Reproduce the items below, switching each "icon" to "button" and leaving everything else unchanged.

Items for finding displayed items

>>

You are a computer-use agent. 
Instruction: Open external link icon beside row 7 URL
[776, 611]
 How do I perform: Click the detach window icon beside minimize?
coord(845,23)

<<

▶ **EXERCISE OUTPUT**
You are a computer-use agent. 
Instruction: Open external link button beside row 7 URL
[776, 611]
 How do I perform: Click the detach window button beside minimize?
coord(845,23)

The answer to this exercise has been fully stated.